With the Inflation Reduction Act, the US Congress passed major climate legislation last week. The $369-billion bill directs significant funding toward extending and expanding tax credits for the deployment and manufacturing of a long list of clean technologies, including wind and solar power, batteries, nuclear power, hydrogen production, electric vehicles, heat pumps and other emissions-reduction systems. According to The New York Times, energy experts say this measure would help the United States cut GHG emissions about 40% below 2005 levels by the end of this decade. The act sets a new precedent for how countries can spend public funds effectively to meet global carbon reduction commitments while creating well-paying jobs and boosting the economy.
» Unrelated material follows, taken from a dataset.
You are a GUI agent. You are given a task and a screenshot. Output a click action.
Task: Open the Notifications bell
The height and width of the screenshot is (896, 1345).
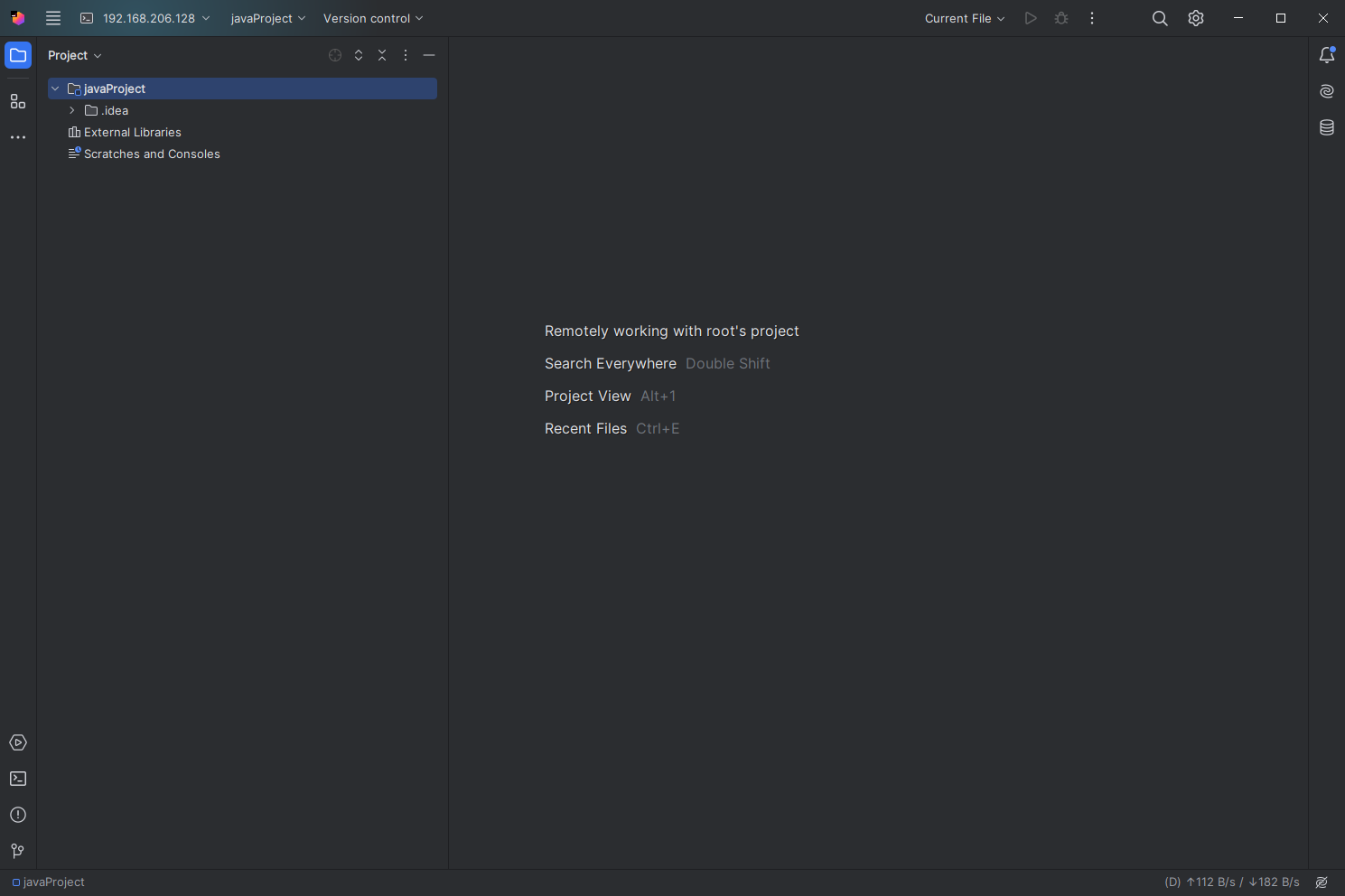pyautogui.click(x=1326, y=55)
In Canada, we will need a similarly ambitious approach, including investment tax credits for a broad range of clean technologies. Canada Cleantech Alliance has been advocating for a 30% refundable tax credit and other tax incentives for years and we are optimistic that we have been heard. Canada would also benefit from incentives in the tax credit system tied to the use of domestic resources and to project deployment in remote and/or indigenous communities. One of the challenges with the Canadian content requirement however are the timelines for the development of critical mineral mines and the lack of key minerals produced here for the EV supply chain that would have to be addressed.
In order to stay competitive in the global market place, Canada also needs to adopt a strategic approach to identifying and growing the value chains of the future, as highlighted by Canada Cleantech Alliance member Smart Prosperity in a recent National Observer opinion piece. Canada is on the right track and has all it needs to become a frontrunner in the global clean economy.